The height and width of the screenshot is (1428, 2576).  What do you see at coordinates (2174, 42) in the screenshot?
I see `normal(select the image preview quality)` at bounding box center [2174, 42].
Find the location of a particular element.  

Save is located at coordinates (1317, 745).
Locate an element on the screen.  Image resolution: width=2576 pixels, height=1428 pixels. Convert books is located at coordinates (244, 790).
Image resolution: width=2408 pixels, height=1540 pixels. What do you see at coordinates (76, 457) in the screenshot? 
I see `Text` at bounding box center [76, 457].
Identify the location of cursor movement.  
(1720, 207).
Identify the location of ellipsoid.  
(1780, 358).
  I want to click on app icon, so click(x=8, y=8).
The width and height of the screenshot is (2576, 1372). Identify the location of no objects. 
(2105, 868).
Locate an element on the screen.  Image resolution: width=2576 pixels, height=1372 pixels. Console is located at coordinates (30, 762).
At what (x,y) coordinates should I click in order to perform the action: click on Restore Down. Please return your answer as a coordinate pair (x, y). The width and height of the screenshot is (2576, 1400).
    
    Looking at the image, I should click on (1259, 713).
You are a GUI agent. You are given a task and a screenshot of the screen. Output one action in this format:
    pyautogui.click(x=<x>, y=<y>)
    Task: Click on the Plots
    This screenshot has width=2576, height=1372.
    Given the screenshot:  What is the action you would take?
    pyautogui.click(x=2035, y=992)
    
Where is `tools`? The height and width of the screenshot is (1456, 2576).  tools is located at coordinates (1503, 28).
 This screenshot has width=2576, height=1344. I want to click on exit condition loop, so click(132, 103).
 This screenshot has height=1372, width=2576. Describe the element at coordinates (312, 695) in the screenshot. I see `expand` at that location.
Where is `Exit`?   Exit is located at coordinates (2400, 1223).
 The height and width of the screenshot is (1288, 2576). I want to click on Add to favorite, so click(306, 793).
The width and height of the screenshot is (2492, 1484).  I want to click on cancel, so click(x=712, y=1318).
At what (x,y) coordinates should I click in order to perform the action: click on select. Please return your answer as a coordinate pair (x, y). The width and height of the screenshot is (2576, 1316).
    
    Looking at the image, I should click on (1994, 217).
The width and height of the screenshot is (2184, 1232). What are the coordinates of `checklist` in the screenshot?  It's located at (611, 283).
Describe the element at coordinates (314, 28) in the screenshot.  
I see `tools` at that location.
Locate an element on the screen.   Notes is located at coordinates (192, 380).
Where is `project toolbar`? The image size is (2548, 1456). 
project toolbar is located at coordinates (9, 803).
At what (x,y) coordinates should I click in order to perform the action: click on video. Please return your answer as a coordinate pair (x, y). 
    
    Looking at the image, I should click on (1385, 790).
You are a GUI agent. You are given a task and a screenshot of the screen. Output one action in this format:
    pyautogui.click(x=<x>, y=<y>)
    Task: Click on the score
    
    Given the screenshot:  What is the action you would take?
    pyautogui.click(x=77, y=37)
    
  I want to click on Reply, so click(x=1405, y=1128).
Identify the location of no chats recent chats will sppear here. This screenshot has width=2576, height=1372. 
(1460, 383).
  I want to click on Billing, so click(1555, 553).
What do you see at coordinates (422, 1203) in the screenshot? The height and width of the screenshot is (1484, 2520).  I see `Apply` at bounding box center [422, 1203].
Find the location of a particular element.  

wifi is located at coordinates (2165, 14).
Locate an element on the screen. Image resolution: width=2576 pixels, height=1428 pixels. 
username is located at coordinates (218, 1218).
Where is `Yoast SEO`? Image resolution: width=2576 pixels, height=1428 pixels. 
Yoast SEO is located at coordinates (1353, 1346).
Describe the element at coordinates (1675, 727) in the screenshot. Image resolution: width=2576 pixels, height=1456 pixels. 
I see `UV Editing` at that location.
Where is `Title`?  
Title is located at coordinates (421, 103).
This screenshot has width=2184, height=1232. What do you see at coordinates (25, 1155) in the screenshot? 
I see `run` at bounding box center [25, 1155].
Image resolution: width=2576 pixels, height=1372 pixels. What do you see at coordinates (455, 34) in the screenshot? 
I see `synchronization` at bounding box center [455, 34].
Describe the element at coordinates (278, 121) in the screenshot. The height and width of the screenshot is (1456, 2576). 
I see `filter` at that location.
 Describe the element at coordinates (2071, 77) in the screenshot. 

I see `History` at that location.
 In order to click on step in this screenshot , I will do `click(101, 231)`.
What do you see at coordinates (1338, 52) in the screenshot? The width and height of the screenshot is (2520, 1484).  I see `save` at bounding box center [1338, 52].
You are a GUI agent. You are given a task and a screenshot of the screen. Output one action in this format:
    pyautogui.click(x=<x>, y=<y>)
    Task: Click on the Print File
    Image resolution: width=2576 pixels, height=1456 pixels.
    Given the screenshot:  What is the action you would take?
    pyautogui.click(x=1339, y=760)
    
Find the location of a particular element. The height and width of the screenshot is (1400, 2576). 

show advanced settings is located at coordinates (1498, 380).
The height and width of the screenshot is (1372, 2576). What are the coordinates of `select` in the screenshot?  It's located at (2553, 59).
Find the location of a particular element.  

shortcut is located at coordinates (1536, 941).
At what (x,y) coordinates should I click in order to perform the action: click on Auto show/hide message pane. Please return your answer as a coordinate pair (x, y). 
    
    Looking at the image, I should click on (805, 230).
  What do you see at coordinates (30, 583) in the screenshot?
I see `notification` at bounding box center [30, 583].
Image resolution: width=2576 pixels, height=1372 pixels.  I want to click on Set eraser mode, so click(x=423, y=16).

■ ■ ■ ■

Render all of the rows above as a numbered list, leaving out any blank lines.

SOLVED EXERCISE:
1. The height and width of the screenshot is (1428, 2576).  What do you see at coordinates (2174, 42) in the screenshot?
2. I see `normal(select the image preview quality)` at bounding box center [2174, 42].
3. Find the location of a particular element.  
4. Save is located at coordinates (1317, 745).
5. Locate an element on the screen.  Image resolution: width=2576 pixels, height=1428 pixels. Convert books is located at coordinates (244, 790).
6. Image resolution: width=2408 pixels, height=1540 pixels. What do you see at coordinates (76, 457) in the screenshot? 
7. I see `Text` at bounding box center [76, 457].
8. Identify the location of cursor movement.  
9. (1720, 207).
10. Identify the location of ellipsoid.  
11. (1780, 358).
12.   I want to click on app icon, so click(x=8, y=8).
13. The width and height of the screenshot is (2576, 1372). Identify the location of no objects. 
14. (2105, 868).
15. Locate an element on the screen.  Image resolution: width=2576 pixels, height=1372 pixels. Console is located at coordinates (30, 762).
16. At what (x,y) coordinates should I click in order to perform the action: click on Restore Down. Please return your answer as a coordinate pair (x, y). The width and height of the screenshot is (2576, 1400).
17.     Looking at the image, I should click on (1259, 713).
18. You are a GUI agent. You are given a task and a screenshot of the screen. Output one action in this format:
19.     pyautogui.click(x=<x>, y=<y>)
20.     Task: Click on the Plots
21.     This screenshot has width=2576, height=1372.
22.     Given the screenshot:  What is the action you would take?
23.     pyautogui.click(x=2035, y=992)
24. Where is `tools`? The height and width of the screenshot is (1456, 2576).  tools is located at coordinates (1503, 28).
25.  This screenshot has width=2576, height=1344. I want to click on exit condition loop, so click(132, 103).
26.  This screenshot has height=1372, width=2576. Describe the element at coordinates (312, 695) in the screenshot. I see `expand` at that location.
27. Where is `Exit`?   Exit is located at coordinates (2400, 1223).
28.  The height and width of the screenshot is (1288, 2576). I want to click on Add to favorite, so click(306, 793).
29. The width and height of the screenshot is (2492, 1484).  I want to click on cancel, so click(x=712, y=1318).
30. At what (x,y) coordinates should I click in order to perform the action: click on select. Please return your answer as a coordinate pair (x, y). The width and height of the screenshot is (2576, 1316).
31.     Looking at the image, I should click on (1994, 217).
32. The width and height of the screenshot is (2184, 1232). What are the coordinates of `checklist` in the screenshot?  It's located at (611, 283).
33. Describe the element at coordinates (314, 28) in the screenshot.  
34. I see `tools` at that location.
35. Locate an element on the screen.   Notes is located at coordinates (192, 380).
36. Where is `project toolbar`? The image size is (2548, 1456). 
37. project toolbar is located at coordinates (9, 803).
38. At what (x,y) coordinates should I click in order to perform the action: click on video. Please return your answer as a coordinate pair (x, y). 
39.     Looking at the image, I should click on (1385, 790).
40. You are a GUI agent. You are given a task and a screenshot of the screen. Output one action in this format:
41.     pyautogui.click(x=<x>, y=<y>)
42.     Task: Click on the score
43.     Given the screenshot:  What is the action you would take?
44.     pyautogui.click(x=77, y=37)
45.   I want to click on Reply, so click(x=1405, y=1128).
46. Identify the location of no chats recent chats will sppear here. This screenshot has width=2576, height=1372. 
47. (1460, 383).
48.   I want to click on Billing, so click(1555, 553).
49. What do you see at coordinates (422, 1203) in the screenshot? The height and width of the screenshot is (1484, 2520).  I see `Apply` at bounding box center [422, 1203].
50. Find the location of a particular element.  
51. wifi is located at coordinates (2165, 14).
52. Locate an element on the screen. Image resolution: width=2576 pixels, height=1428 pixels. 
53. username is located at coordinates (218, 1218).
54. Where is `Yoast SEO`? Image resolution: width=2576 pixels, height=1428 pixels. 
55. Yoast SEO is located at coordinates (1353, 1346).
56. Describe the element at coordinates (1675, 727) in the screenshot. Image resolution: width=2576 pixels, height=1456 pixels. 
57. I see `UV Editing` at that location.
58. Where is `Title`?  
59. Title is located at coordinates (421, 103).
60. This screenshot has width=2184, height=1232. What do you see at coordinates (25, 1155) in the screenshot? 
61. I see `run` at bounding box center [25, 1155].
62. Image resolution: width=2576 pixels, height=1372 pixels. What do you see at coordinates (455, 34) in the screenshot? 
63. I see `synchronization` at bounding box center [455, 34].
64. Describe the element at coordinates (278, 121) in the screenshot. The height and width of the screenshot is (1456, 2576). 
65. I see `filter` at that location.
66.  Describe the element at coordinates (2071, 77) in the screenshot. 
67. I see `History` at that location.
68.  In order to click on step in this screenshot , I will do `click(101, 231)`.
69. What do you see at coordinates (1338, 52) in the screenshot? The width and height of the screenshot is (2520, 1484).  I see `save` at bounding box center [1338, 52].
70. You are a GUI agent. You are given a task and a screenshot of the screen. Output one action in this format:
71.     pyautogui.click(x=<x>, y=<y>)
72.     Task: Click on the Print File
73.     Image resolution: width=2576 pixels, height=1456 pixels.
74.     Given the screenshot:  What is the action you would take?
75.     pyautogui.click(x=1339, y=760)
76. Find the location of a particular element. The height and width of the screenshot is (1400, 2576). 
77. show advanced settings is located at coordinates (1498, 380).
78. The height and width of the screenshot is (1372, 2576). What are the coordinates of `select` in the screenshot?  It's located at (2553, 59).
79. Find the location of a particular element.  
80. shortcut is located at coordinates (1536, 941).
81. At what (x,y) coordinates should I click in order to perform the action: click on Auto show/hide message pane. Please return your answer as a coordinate pair (x, y). 
82.     Looking at the image, I should click on (805, 230).
83.   What do you see at coordinates (30, 583) in the screenshot?
84. I see `notification` at bounding box center [30, 583].
85. Image resolution: width=2576 pixels, height=1372 pixels.  I want to click on Set eraser mode, so click(x=423, y=16).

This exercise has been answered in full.